### Your goal
The lines to reproduce from the material below are those from the one containing "Instruction: Open the News" through the one containing "Task: Click the plugin update count badge", both included; write them out exactly and add nothing.
--------
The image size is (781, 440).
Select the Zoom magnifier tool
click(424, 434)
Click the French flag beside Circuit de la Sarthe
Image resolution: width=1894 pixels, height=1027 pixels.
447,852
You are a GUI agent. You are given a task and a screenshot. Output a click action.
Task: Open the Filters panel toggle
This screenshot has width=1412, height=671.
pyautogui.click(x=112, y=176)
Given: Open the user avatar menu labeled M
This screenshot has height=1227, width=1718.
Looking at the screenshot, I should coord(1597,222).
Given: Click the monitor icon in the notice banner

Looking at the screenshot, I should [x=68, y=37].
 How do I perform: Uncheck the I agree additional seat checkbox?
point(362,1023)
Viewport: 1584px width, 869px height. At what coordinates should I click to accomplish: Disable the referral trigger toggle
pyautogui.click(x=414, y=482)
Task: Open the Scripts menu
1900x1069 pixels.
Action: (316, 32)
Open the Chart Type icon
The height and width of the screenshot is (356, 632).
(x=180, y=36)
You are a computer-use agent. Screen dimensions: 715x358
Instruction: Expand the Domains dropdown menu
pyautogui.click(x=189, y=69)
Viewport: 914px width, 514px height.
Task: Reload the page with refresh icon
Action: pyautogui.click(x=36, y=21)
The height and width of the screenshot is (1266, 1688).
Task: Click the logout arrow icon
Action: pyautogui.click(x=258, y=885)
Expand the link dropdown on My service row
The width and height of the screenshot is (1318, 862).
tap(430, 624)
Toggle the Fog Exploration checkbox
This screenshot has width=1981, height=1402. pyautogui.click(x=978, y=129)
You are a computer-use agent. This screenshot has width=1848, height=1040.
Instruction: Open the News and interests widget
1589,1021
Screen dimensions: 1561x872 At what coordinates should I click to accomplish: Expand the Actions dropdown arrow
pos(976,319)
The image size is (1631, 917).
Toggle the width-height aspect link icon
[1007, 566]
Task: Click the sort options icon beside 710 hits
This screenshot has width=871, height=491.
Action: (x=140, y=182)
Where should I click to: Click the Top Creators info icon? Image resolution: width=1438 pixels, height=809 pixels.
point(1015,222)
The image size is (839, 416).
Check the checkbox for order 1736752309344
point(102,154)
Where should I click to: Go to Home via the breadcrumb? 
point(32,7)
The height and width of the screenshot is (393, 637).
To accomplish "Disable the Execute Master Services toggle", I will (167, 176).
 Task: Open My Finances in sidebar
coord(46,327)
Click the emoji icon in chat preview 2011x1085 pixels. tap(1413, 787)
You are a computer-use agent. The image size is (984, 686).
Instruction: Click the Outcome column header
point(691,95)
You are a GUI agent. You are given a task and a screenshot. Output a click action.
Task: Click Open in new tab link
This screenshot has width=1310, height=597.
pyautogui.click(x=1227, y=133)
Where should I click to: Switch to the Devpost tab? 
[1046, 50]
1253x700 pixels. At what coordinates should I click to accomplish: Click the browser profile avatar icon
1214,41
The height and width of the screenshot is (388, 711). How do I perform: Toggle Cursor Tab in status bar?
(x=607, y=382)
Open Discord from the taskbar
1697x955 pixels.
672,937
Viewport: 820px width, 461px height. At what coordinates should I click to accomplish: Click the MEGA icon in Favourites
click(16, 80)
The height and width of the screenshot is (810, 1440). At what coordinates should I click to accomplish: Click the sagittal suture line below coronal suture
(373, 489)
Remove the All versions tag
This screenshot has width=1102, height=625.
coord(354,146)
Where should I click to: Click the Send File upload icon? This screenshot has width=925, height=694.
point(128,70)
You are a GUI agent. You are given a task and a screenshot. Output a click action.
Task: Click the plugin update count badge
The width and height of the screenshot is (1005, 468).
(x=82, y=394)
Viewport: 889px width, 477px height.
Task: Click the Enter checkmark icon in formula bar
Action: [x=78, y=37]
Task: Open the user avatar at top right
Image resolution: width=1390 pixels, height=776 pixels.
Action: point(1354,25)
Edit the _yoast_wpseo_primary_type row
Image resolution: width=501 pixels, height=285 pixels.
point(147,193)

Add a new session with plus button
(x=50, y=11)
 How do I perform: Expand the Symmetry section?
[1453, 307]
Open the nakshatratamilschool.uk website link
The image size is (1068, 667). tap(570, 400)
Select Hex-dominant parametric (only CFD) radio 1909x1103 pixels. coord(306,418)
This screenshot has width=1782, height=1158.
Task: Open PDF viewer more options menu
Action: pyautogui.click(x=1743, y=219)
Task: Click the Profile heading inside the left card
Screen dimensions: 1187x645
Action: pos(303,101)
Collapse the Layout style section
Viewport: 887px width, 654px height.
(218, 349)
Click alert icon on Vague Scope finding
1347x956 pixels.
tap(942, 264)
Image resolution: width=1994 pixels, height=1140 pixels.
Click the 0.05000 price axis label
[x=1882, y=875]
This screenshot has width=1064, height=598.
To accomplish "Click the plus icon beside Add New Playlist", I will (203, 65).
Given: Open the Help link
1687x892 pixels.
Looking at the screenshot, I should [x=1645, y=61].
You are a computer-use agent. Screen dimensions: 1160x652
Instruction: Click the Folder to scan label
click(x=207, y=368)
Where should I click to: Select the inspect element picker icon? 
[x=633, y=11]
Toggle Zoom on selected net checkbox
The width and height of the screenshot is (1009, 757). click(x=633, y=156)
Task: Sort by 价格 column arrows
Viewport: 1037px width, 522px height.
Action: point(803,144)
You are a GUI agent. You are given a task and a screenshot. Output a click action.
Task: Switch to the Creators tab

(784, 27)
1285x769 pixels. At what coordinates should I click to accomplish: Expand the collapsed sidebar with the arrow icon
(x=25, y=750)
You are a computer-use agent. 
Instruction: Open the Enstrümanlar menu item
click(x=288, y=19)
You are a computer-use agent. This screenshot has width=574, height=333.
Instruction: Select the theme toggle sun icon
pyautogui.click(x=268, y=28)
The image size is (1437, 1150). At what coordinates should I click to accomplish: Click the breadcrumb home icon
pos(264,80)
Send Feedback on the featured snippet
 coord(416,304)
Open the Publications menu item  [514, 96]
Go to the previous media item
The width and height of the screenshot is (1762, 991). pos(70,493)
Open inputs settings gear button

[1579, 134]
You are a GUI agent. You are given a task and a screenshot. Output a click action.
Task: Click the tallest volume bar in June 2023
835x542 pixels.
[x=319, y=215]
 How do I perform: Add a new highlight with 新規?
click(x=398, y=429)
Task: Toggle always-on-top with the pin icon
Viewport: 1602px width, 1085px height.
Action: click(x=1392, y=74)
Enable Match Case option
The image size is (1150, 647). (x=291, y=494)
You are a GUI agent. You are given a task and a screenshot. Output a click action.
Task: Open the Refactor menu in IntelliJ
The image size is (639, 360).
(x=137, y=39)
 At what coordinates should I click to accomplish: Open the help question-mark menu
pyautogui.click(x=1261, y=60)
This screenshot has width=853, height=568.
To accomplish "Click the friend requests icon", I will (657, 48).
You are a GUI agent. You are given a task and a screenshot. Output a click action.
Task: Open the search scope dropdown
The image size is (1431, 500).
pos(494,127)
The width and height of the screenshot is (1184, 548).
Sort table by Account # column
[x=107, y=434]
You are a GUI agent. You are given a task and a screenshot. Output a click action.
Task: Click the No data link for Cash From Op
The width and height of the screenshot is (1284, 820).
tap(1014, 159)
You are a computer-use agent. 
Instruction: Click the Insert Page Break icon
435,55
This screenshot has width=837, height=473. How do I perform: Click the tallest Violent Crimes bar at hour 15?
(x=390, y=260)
--------
### Your solution
Instruction: Open the News and interests widget
1589,1021
Screen dimensions: 1561x872 At what coordinates should I click to accomplish: Expand the Actions dropdown arrow
pos(976,319)
The image size is (1631, 917).
Toggle the width-height aspect link icon
[1007, 566]
Task: Click the sort options icon beside 710 hits
This screenshot has width=871, height=491.
Action: (x=140, y=182)
Where should I click to: Click the Top Creators info icon? Image resolution: width=1438 pixels, height=809 pixels.
point(1015,222)
The image size is (839, 416).
Check the checkbox for order 1736752309344
point(102,154)
Where should I click to: Go to Home via the breadcrumb? 
point(32,7)
The height and width of the screenshot is (393, 637).
To accomplish "Disable the Execute Master Services toggle", I will (167, 176).
 Task: Open My Finances in sidebar
coord(46,327)
Click the emoji icon in chat preview 2011x1085 pixels. tap(1413, 787)
You are a computer-use agent. The image size is (984, 686).
Instruction: Click the Outcome column header
point(691,95)
You are a GUI agent. You are given a task and a screenshot. Output a click action.
Task: Click Open in new tab link
This screenshot has width=1310, height=597.
pyautogui.click(x=1227, y=133)
Where should I click to: Switch to the Devpost tab? 
[1046, 50]
1253x700 pixels. At what coordinates should I click to accomplish: Click the browser profile avatar icon
1214,41
The height and width of the screenshot is (388, 711). How do I perform: Toggle Cursor Tab in status bar?
(x=607, y=382)
Open Discord from the taskbar
1697x955 pixels.
672,937
Viewport: 820px width, 461px height. At what coordinates should I click to accomplish: Click the MEGA icon in Favourites
click(16, 80)
The height and width of the screenshot is (810, 1440). At what coordinates should I click to accomplish: Click the sagittal suture line below coronal suture
(373, 489)
Remove the All versions tag
This screenshot has width=1102, height=625.
coord(354,146)
Where should I click to: Click the Send File upload icon? This screenshot has width=925, height=694.
point(128,70)
You are a GUI agent. You are given a task and a screenshot. Output a click action.
Task: Click the plugin update count badge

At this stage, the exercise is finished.